Anyone who, like myself, enjoyed the Sheffield-centred chapter of Simon Reynolds' Rip It Up And Start Again should have a read of Daniel Dylan Wray's Guardian article on the city's fertile late-1970s/early-1980s music scene. Prompted by Cherry Red's release of a new box set, Dreams To Fill The Vacuum: The Sound Of Sheffield 1977-1988, the piece finds a host of significant players reflecting on that vibrant decade-and-a-bit and what made the Steel City so special.

As it turns out, the decline of its major industry was critical - and not just in a vague, metaphorical, non-specific way. I'm So Hollow's Jane Antcliff-Wilson notes that "the environmental influences were very strong" - "Industrial and austere - steeped in working-class history. Imagination and vision were left to run wild in this bleak landscape" - and Richard Hawley talks of "beauty [coming] out of some very difficult situations". But the collapse of the cutlery industry in fact created precisely the sort of physical environment in which underground music could flourish: a wealth of cheap post-industrial buildings ripe for conversion into studios and performance and rehearsal spaces. Sheffield artists not only looked east to Germany (Kraftwerk and Can) and west to New York (The Factory) for inspiration, but crucially had the means at their disposal to make those visions a reality.
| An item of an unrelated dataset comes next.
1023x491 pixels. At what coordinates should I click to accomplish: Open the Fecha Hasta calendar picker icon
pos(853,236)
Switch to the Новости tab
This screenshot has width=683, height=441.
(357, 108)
The article is full of great detail - Cabaret Voltaire's Richard H Kirk declaring "We went out of our way to pour petrol on the fire", for instance, and Martyn Ware talking about the Perspex shield behind which The Human League used to perform: "Paul Morley wrote it was some extemporisation around alienation in contemporary society. No, it was to stop skinhead gobbing on the synthesisers." Perhaps most remarkable, personally speaking, was the revelation that Pulp formed as long ago as 1978. For Jarvis Cocker and company, the success they deserved was a very long time in coming.